Am I missing something? Providing a “numberDelimter” parameter and then using it to separate digits in the number does not seem necessary, and slows things down.

If I ever needed to do that, I think I would have a separate routine.

I don’t think that this will give you the full range of possibilities (i.e. 100,000 for 5 digits). Using ‘10’ as your base gives you a floor of 10000 and a ceiling of 99999 — or 90000 possibilities. You won’t ever get a result below 10000.

Likewise, if you try it with 1 or 2 digits —because it is easier to envision— you will get a range of 1 to 9 (instead of 0 to 9) or 10 to 99 (instead of 0 to 99). Also, by using these smaller numbers, you can quickly see that no results from the lowest decile ever appear.

If your ceiling is 10^x -1 then your floor should be 0. It shouldn’t vary with the number of digits.

In this case, the OP wanted a random number with a specific number of digits.

The low and high numbers represent the smallest integer with the specified number of digits and the largest integer with that number of digits.

What you’re suggesting is simply setting a high limit and the number of digits of the result could be anywhere from 1 to numberOfDigits.

Which is fine, if that’s what you want, but I don’t think that’s what the OP wants.

First off, I don’t think any of the posts from this decade are deeply concerned with the OP’s desires.

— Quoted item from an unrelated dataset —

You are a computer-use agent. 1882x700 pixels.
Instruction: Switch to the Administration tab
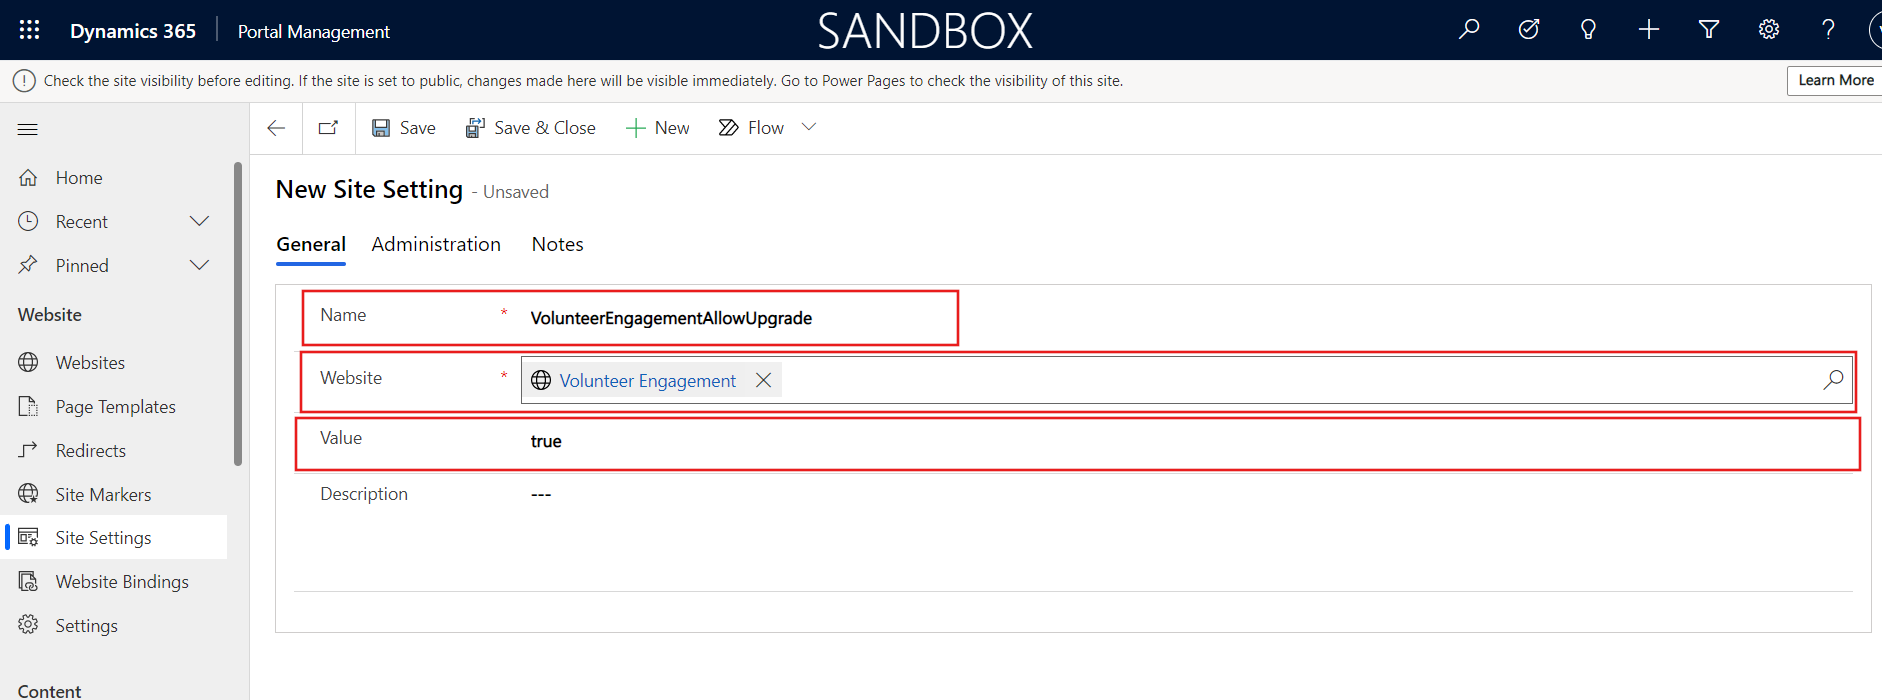click(x=436, y=244)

However, taking that post into account — where does it say that the random number should exclude 10% of numbers in the range?

Please look again because your solution will not actually produce the ‘smallest integers’. You might consider re-reading my post as well since I am actually suggesting that the lower limit should be 0 and thus, the range would be 0 to 9 for each digit — which is generally how random numbers are generated.

You said this:

Any integer result below 10000 would have less than 5 digits.